<< Chapter < Page Chapter >> Page >

Extracting a sample population

Suppose you are trying to find out what percentage of South Africa's population owns a car. One way of doing this might be to send questionnaires to peoples homes, asking them whether they own a car. However, you quickly run into a problem: you cannot hope to send every person in the country a questionnaire, it would be far to expensive. Also, not everyone would reply. The best you can do is send it to a few people, see what percentage of these own a car, and then use this to estimate what percentage of the entire country own cars. This smaller group of people is called the sample population .

The sample population must be carefully chosen, in order to avoid biased results. How do we do this?

First, it must be representative . If all of our sample population comes from a very rich area, then almost all will have cars. But we obviously cannot conclude from this that almost everyone in the country has a car! We need to send the questionnaire to rich as well as poor people.

Secondly, the size of the sample population must be large enough. It is no good having a sample population consisting of only two people, for example. Both may very well not have cars. But we obviously cannot conclude that no one in the country has a car! The larger the sample population size, the more likely it is that the statistics of our sample population corresponds to the statistics of the entire population.

So how does one ensure that ones sample is representative? There are a variety of methods available, which we will look at now.

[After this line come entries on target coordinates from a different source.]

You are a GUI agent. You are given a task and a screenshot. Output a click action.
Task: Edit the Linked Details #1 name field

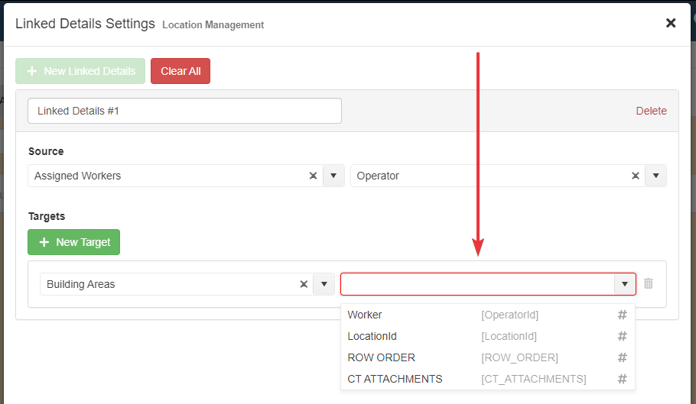184,111
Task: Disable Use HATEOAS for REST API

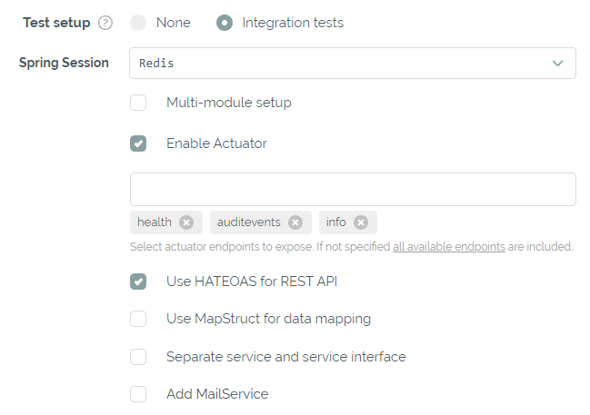Action: click(138, 282)
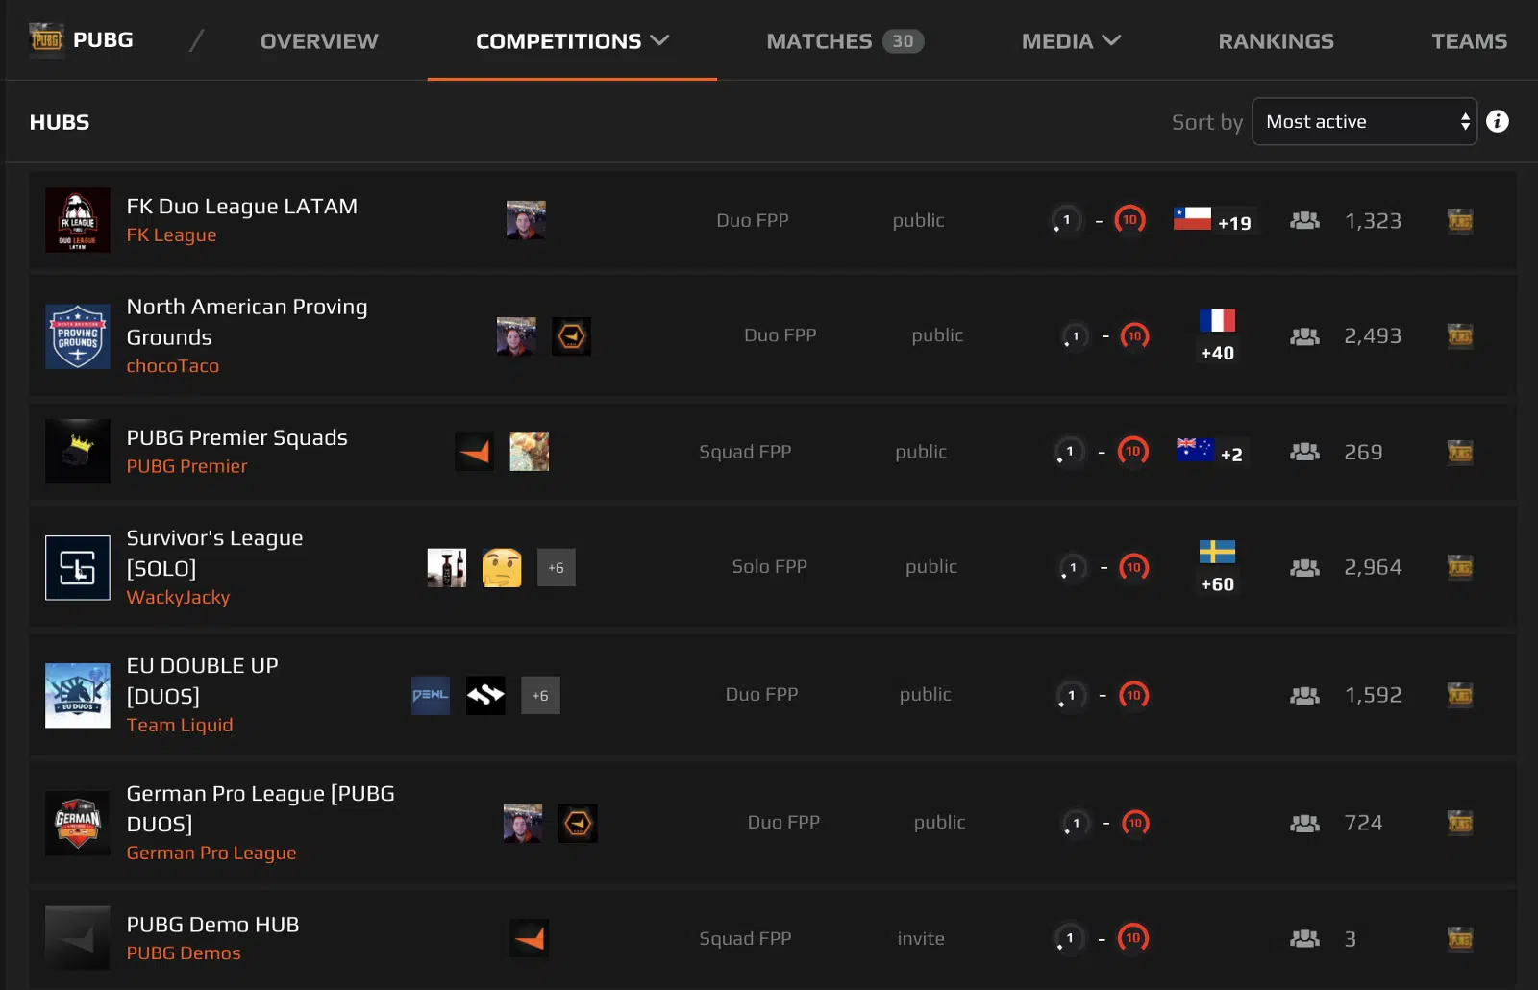The image size is (1538, 990).
Task: Click the info icon beside the sort dropdown
Action: pos(1497,121)
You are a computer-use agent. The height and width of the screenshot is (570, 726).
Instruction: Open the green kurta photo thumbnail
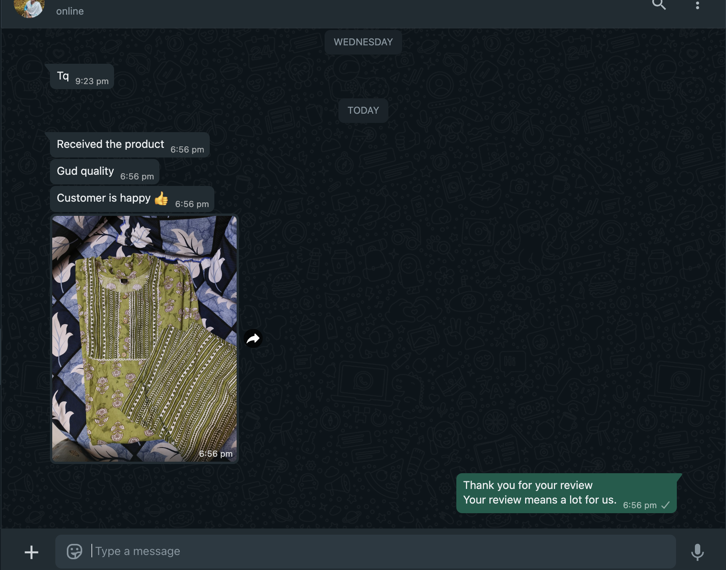point(144,338)
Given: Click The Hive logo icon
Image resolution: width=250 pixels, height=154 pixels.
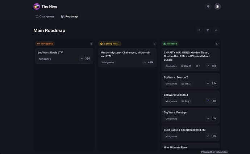Looking at the screenshot, I should click(x=37, y=7).
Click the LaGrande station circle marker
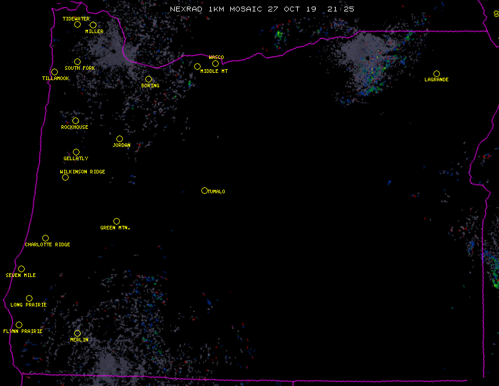This screenshot has width=499, height=386. [x=436, y=74]
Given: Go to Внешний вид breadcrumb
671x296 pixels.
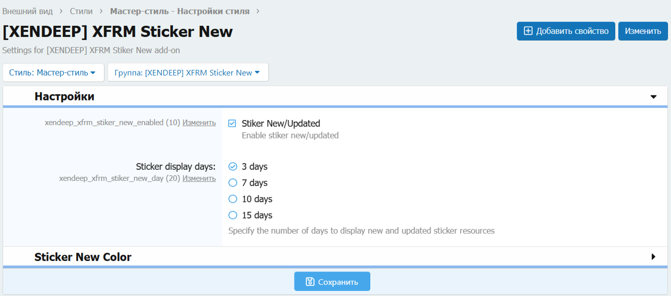Looking at the screenshot, I should pyautogui.click(x=27, y=11).
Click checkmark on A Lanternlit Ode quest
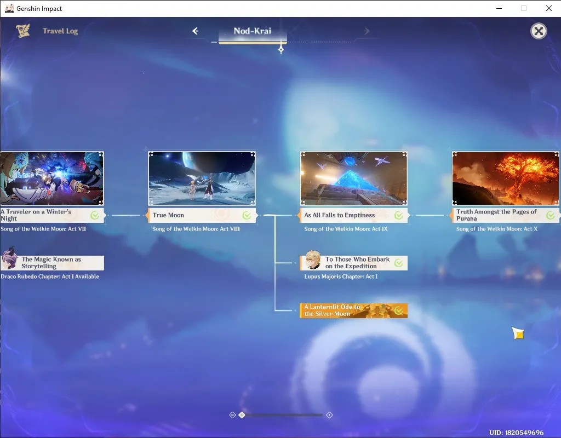Viewport: 561px width, 438px height. point(399,311)
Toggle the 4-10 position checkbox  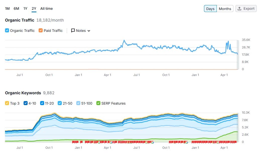(26, 103)
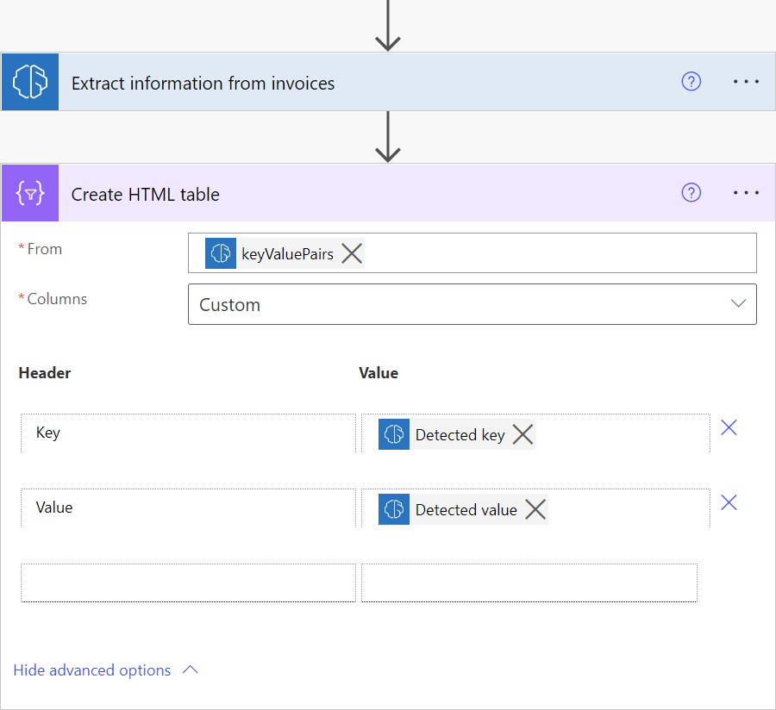Open help for Create HTML table
776x710 pixels.
(x=691, y=192)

  1. Random Sampling. Every person in the country has an equal chance of being selected. It is unbiased and also independant, which means that the selection of one person has no effect on the selection on another. One way of doing this would be to give each person in the country a number, and then ask a computer to give us a list of random numbers. We could then send the questionnaire to the people corresponding to the random numbers.
  2. Systematic Sampling. Again give every person in the country a number, and then, for example, select every hundredth person on the list. So person with number 1 would be selected, person with number 100 would be selected, person with number 200 would be selected, etc.
  3. Stratified Sampling. We consider different subgroups of the population, and take random samples from these. For example, we can divide the population into male and female, different ages, or into different income ranges.
  4. Cluster Sampling. Here the sample is concentrated in one area. For example, we consider all the people living in one urban area.

Sampling

  1. Discuss the advantages, disadvantages and possible bias when using
    1. systematic sampling
    2. random sampling
    3. cluster sampling
  2. Suggest a suitable sampling method that could be used to obtain information on:
    1. passengers views on availability of a local taxi service.
    2. views of learners on school meals.
    3. defects in an item made in a factory.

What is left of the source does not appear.